Британец | страница 27



— А весь этот дешевый шик, автомобиль и костюмы! Он же из кожи вон лезет, пыль в глаза пустить старается, как последний сутенер! А вояжи в Берлин на выходных? Откуда у этого дармоеда деньги на такие роскошества?

И она, одно лишь слово:

— Перестань.

И он:

— Где он берет деньги, которые сует тебе?

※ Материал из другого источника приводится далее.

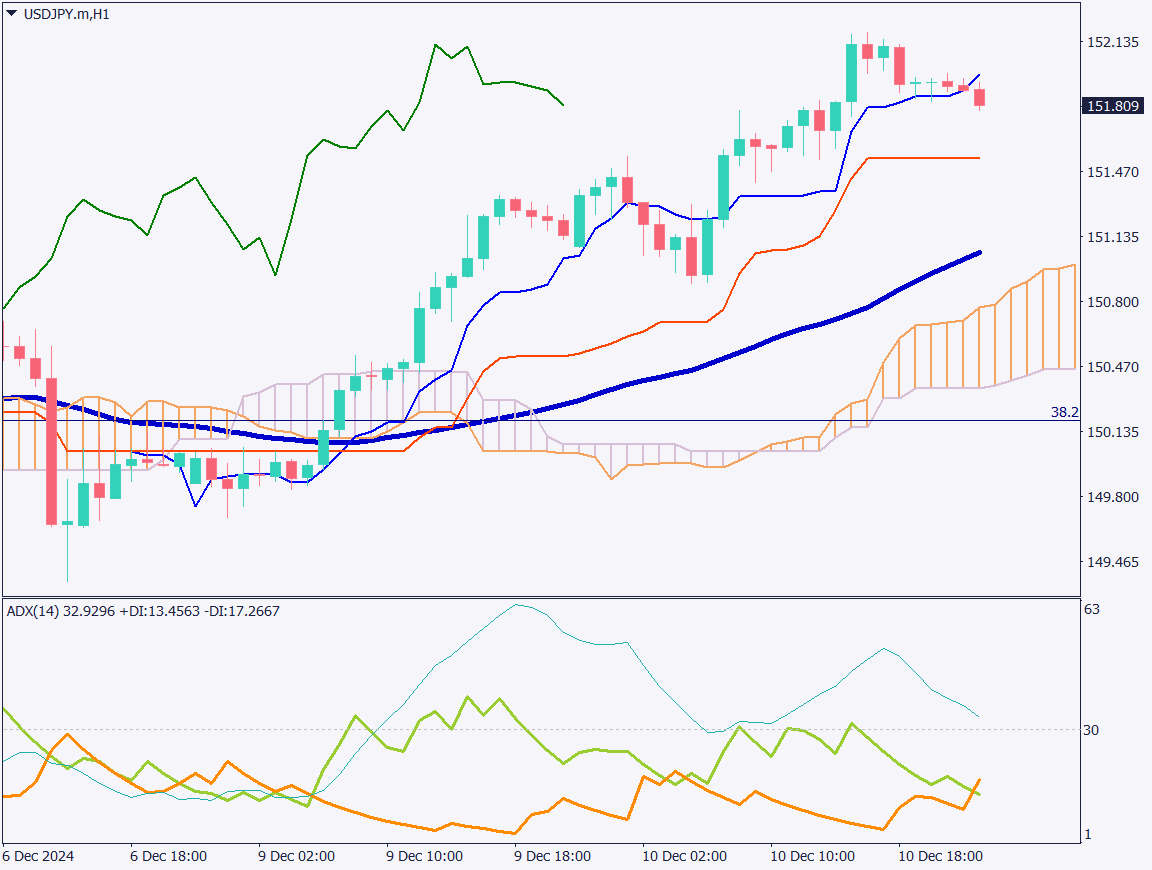Screen dimensions: 1152x870
Task: Click the 150.135 price axis label
Action: (x=1113, y=432)
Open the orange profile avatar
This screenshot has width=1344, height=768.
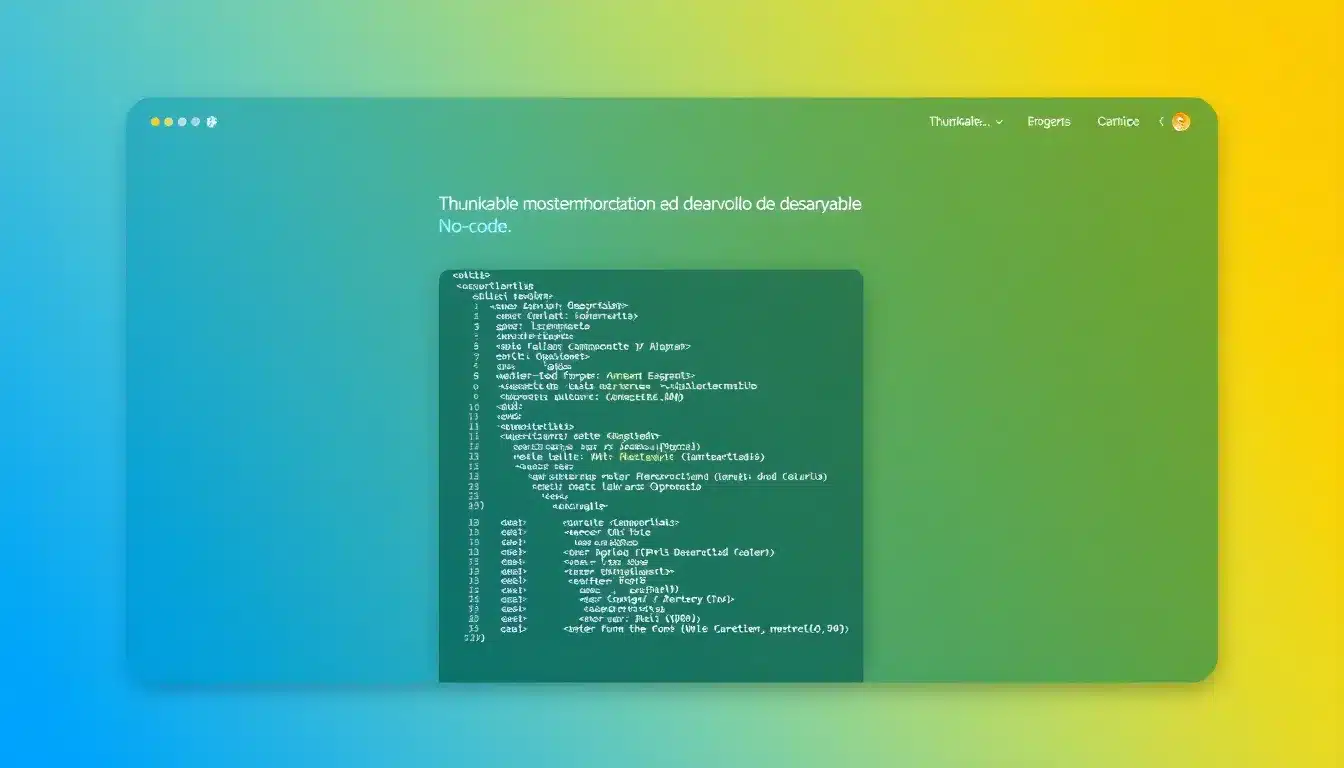[1181, 122]
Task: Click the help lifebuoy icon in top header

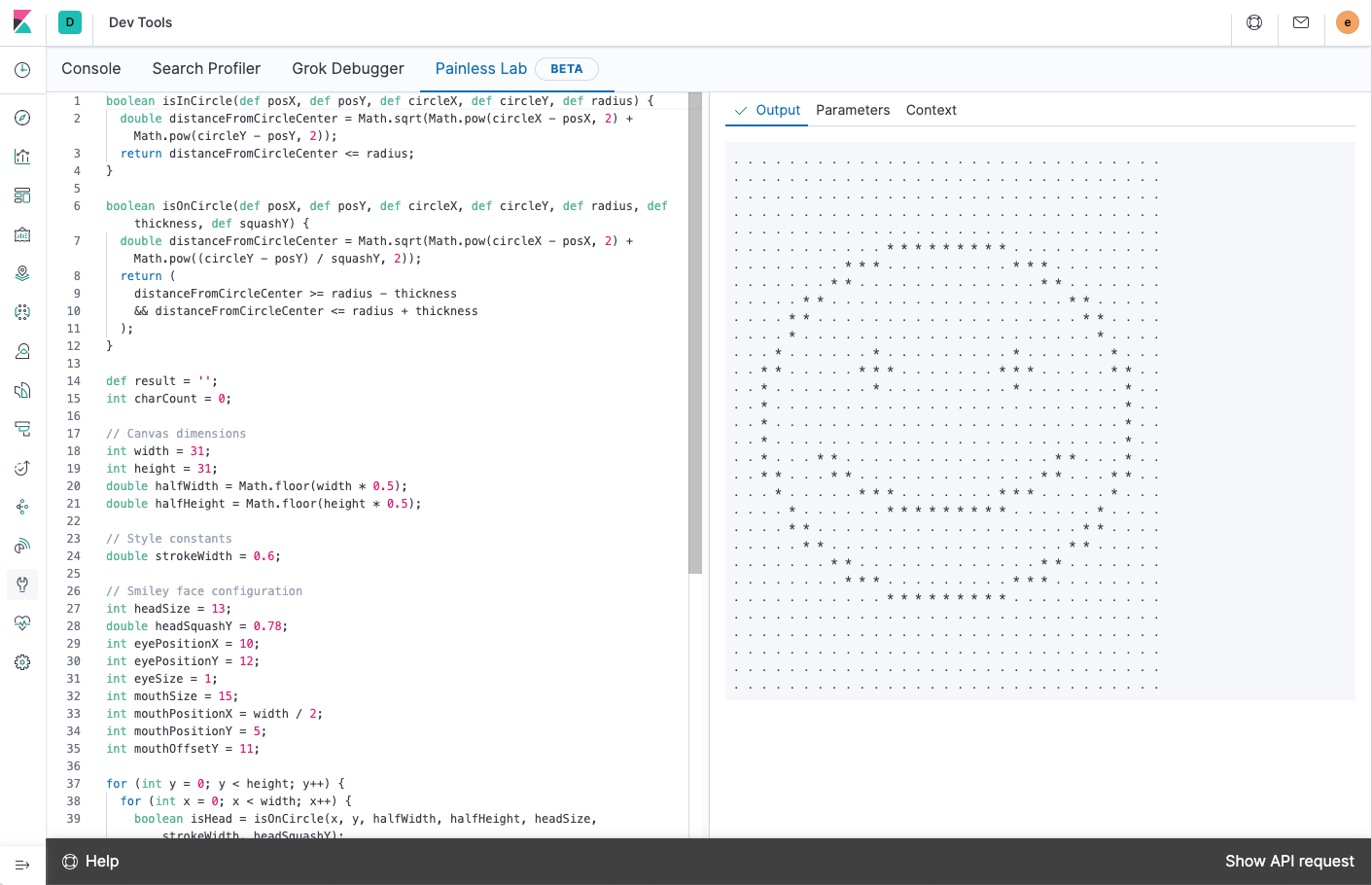Action: 1254,22
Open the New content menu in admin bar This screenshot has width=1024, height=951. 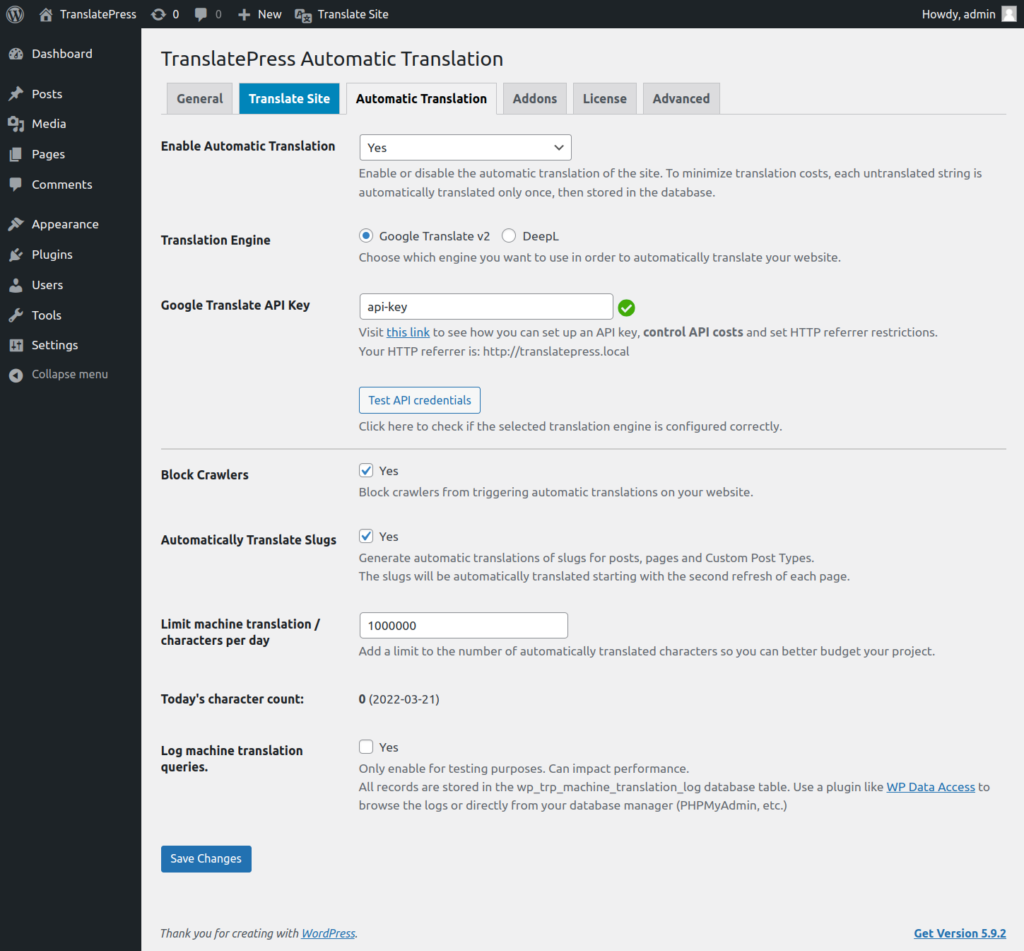pyautogui.click(x=260, y=14)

Конечно, у него есть источники!

И она, снова:

— Перестань.

И он:

— А на какие шиши он содержит своих потаскух?

И она, в крик:

— Да перестань же!

И ты понял, что означала внезапная тишина, — мать заплакала, ты не смел пошевельнуться, ты ждал ее шагов, скрипа половиц, когда она встанет с дивана и пойдет в ванную, твердо, как могло бы показаться, и слышал его непрекращающееся хождение вперед-назад, все ускоряющиеся мелкие неровные шажки, ты сидел, уставясь в темноту со слабым отблеском света с улицы, и не верил, упрямо не верил тому, в чем он обвинял твоего отца, ты убеждал себя: не может этого быть, не может быть, чтобы он говорил о человеке, к которому ты тянулся еще крохотным малышом, как будто знал, кто он на самом деле, вопреки уверениям матери, говорившей, что отца у тебя нет, вопреки ее слабоватому объяснению, мол, этот человек еще до твоего рождения попросту скрылся, нет, не может быть, что он говорил о твоем отце, ведь ты был уверен — друзья готовы лопнуть от зависти, увидев вас где-нибудь в кафе, все знают — он отличный парень, и когда опять пошли обвинения, ты с головой забился под одеяло, чтобы ничего, совсем, совсем ничего не слышать.

— Спишь? — спросил Бледный.

Ответа не последовало; и, через минуту:

— Тебя спрашивают — спишь или нет?

И Меченый:

— Нет.

Затем были слышны только кашель, храп и шорохи — кто-то вставал и, перебираясь через тела спящих, брел к выходу, где его встречал солдат с примкнутым штыком и вел в уборную, и еще раздавался какой-то совсем тихий свист непонятно откуда, и ты снова услышал топот сапог по лестнице и грохочущий стук в дверь и потом тишину, такую тишину, что ты не удивился бы, узнав, что все часы в доме в ту минуту вдруг остановились.

Ты снова услышал приказ, в котором, несмотря на угрожающий тон, слышалось что-то вроде просьбы, какая-то неуверенность, словно его отдал мальчишка, не привыкший командовать, — какой-то надлом, сиплость, с тех пор застрявшие в твоей памяти:

— Открывай!

И твоя мать, уже ждавшая:

— Кто это?

В ответ:

— Открывай!

И она:

— Скажите, кто!

Тут дело пошло по-другому:

— Кончай волынку тянуть, сука паршивая! Открывай, не то вышибем дверь, тогда узнаешь, кто!